### SHORT EXERCISE 1:
Name every organization or government body mentioned in the article on Google Street View in Israel.
### SHORT EXERCISE 2:
Write the next part of the article on Google Street View in Israel, picking up after its final sentence.
** BEGIN SOURCE DOCUMENT **
Google will be allowed to operate its Street View service to provide 360-degree images of Israeli streets, the Justice Ministry has decided.
The ministry's Israeli Law, Information and Technology Authority will allow Google to deploy special photography equipment to the streets in Israel, and to post photographs on its map service.
Google's Street View service has been criticized sharply in several countries. Objections have been raised claiming that Street View cameras have photographed people's faces and vehicle license plates, and demands have been made for such photos to be blurred. In some places in Europe, citizens have blocked off roads, trying to stop Street View camera crews from entering.
The Justice Ministry has asked Street View to respect users' privacy and has made its authorization of the service contingent on several conditions.
Relating to privacy issues, the Justice Ministry says Street View users in Israel will be offered an efficient, reliable way to blur images of license plates, places of residence and other objects.
** END SOURCE DOCUMENT **
** BEGIN RECORDS SUPPLIED **
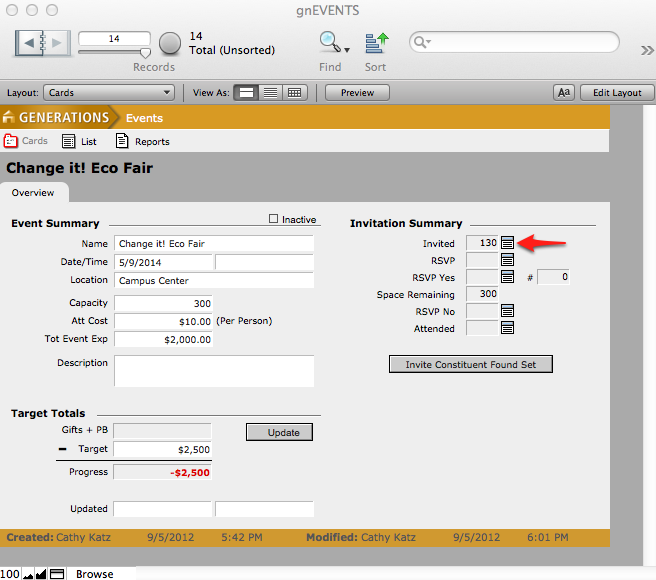Switch to List view icon in navigation

point(69,142)
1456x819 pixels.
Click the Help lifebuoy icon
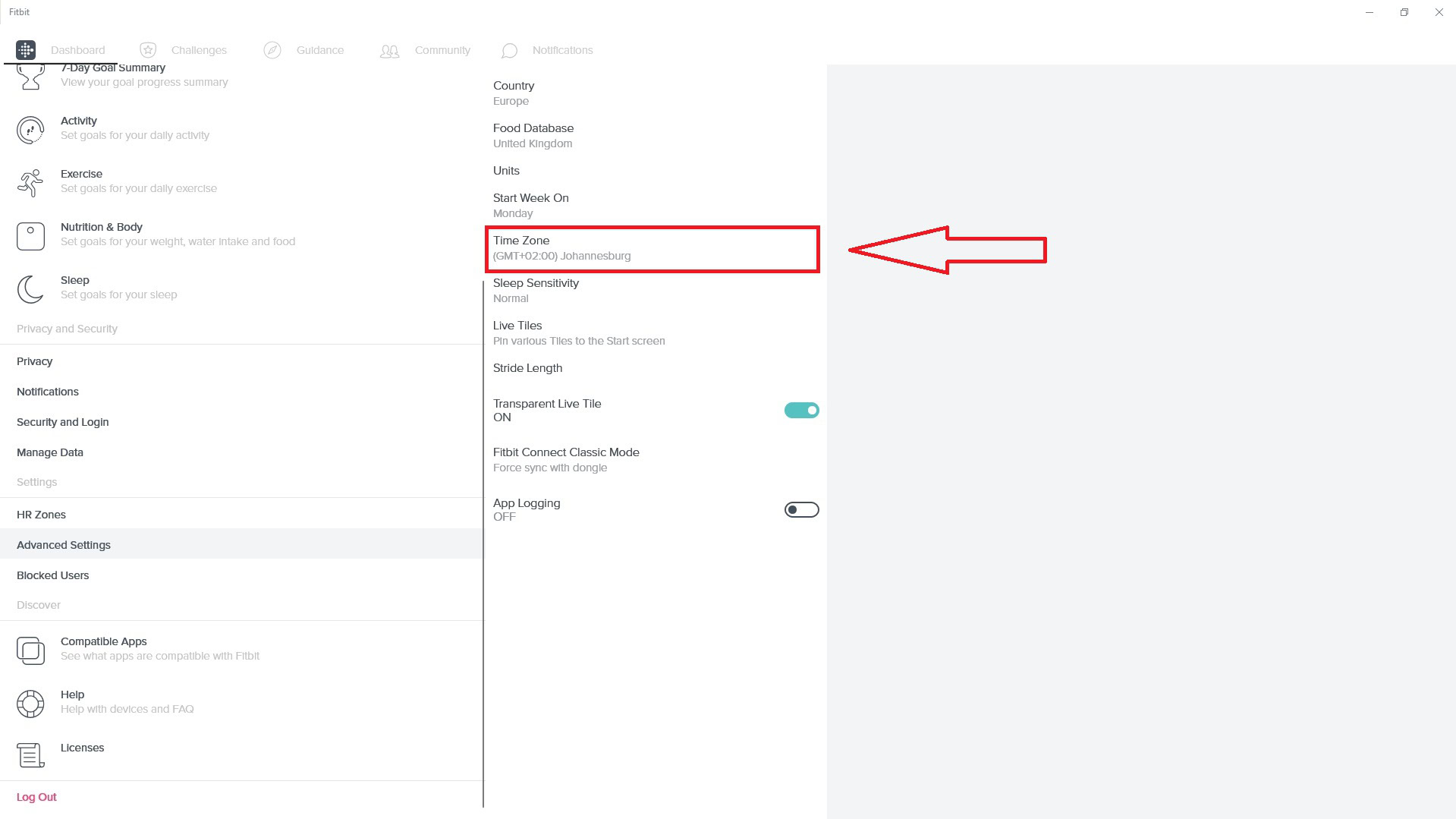(30, 703)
** END RECORDS SUPPLIED **
### EXPECTED OUTPUT 1:
Google
Justice Ministry
Israeli Law, Information and Technology Authority

### EXPECTED OUTPUT 2:
Google has also been asked to provide a full explanation of the Street View service, rights of citizens, and routes that the camera crews plan to follow.
The ministry has also demanded that Google instruct Google Israel to heed legal proceedings in the country, meaning that any civil litigation brought by citizens against the company will be carried out in this country, despite the fact that Google's main center is in the U.S.
Google has also promised not to dispute criminal claims that might be raised against Street View by arguing that the Law, Information and Technology Authority lacks standing to prosecute criminal claims against the company in Israel.
The Justice Ministry's negotiations with Google, headed by Yoram Hacohen of the Law, Information and Technology Authority, lasted three months.
"We are happy that the Law, Information and Technology Authority has given clearance for the operation of Street View in Israel, and we hope to update our information in the near future," Google said.
Countries in Europe have applied more stringent restrictions on the Google service. For instance, Germany has asked Google to allow citizens to blur details, such as images of houses, before they are posted on the Internet.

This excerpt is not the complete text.